Shibasaki Kou (Jiji)
More and more Japanese women are sporting a makeup look popularly known as nekome (cat's eyes). Sultry, feline-looking eyes complement the Victorian fashions and the fur and other luxurious materials that define this winter's fashion. This makeup style starts with eyeliner, drawn all around the eye and extending slightly beyond the outer corner in an upward direction. Next, mascara and eye shadow are applied. The color of the eye shadow can be varied to create a sexy, intellectual, or feminine air, depending on the occasion.

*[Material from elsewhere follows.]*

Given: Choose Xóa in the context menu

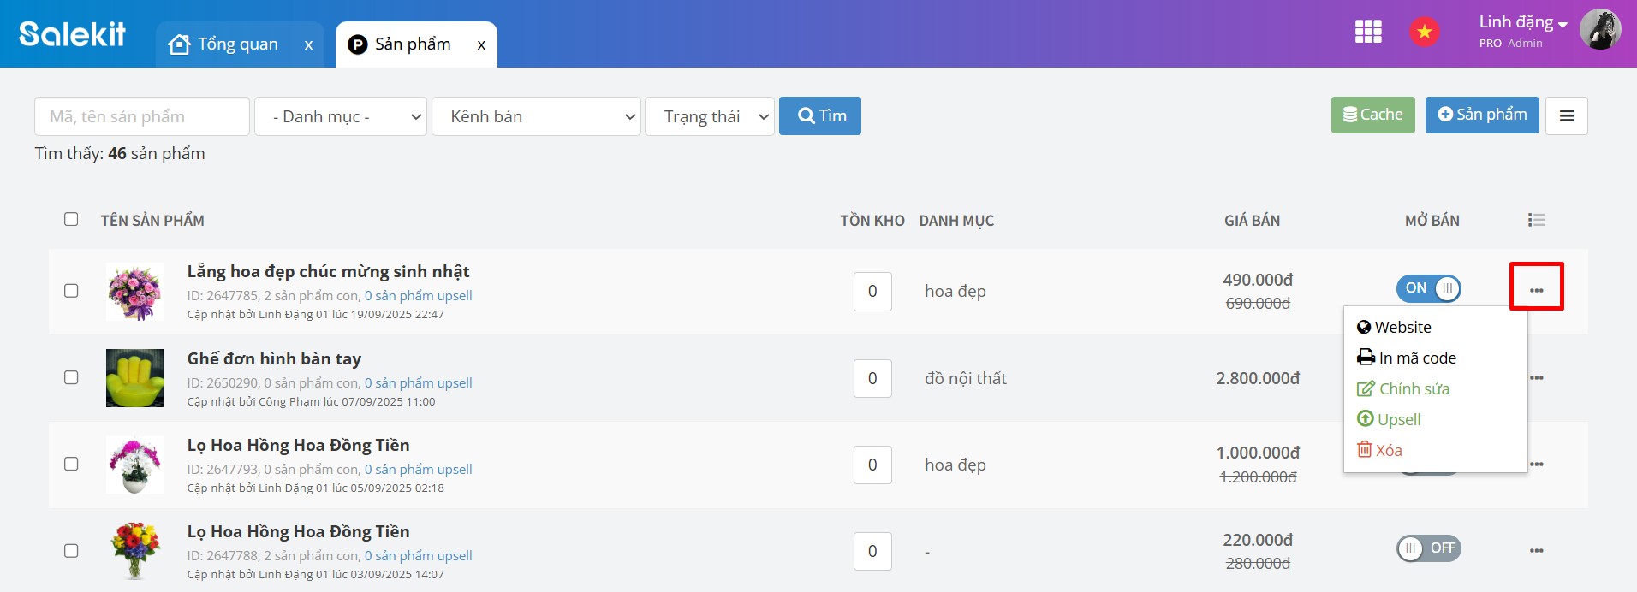Looking at the screenshot, I should click(x=1388, y=451).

An Ideal Match for Winter Fashion
For the past few years, the trend in makeup has been toward placing a firm emphasis on the eyes. Until now, a big, round-eyed look reminiscent of Bambi or a dewy-eyed Chihuahua puppy has been the most popular style. But this fall and winter, mischievously slanted "cat's eyes" have taken over. In keeping with this trend, the overall tone of makeup is shifting from soft and sweet to sultry and adult.

The new makeup trend was sparked by this fall and winter's fashion: Victorian-inspired clothing adorned with lace, frills, and embroidery, and boleros, coats, and military-style jackets made of fur and other luxurious materials. These fashions lend themselves to a defined, upturned eye line rather than the wide-eyed look popular in recent seasons. Another factor in the cat's eye craze is a book titled Koakuma na Onna ni Naru Hoho (How to Become a Little Devil), which came out in May 2004. This book has spawned a growing population of aspiring koakuma (little devils): women who captivate men with their cute yet sexy looks and their guileless, uninhibited ways. The ultimate embodiment of the little devil is French actress Brigitte Bardot, who expressed her innocent sex-kitten persona in films like And God Created Woman (1956). A growing number of Japanese women are emulating this model of womanhood, complementing it with cat's eye makeup. Current headline-making actresses like Shibasaki Kou and Ito Misaki are fueling the craze with their almond-eyed looks.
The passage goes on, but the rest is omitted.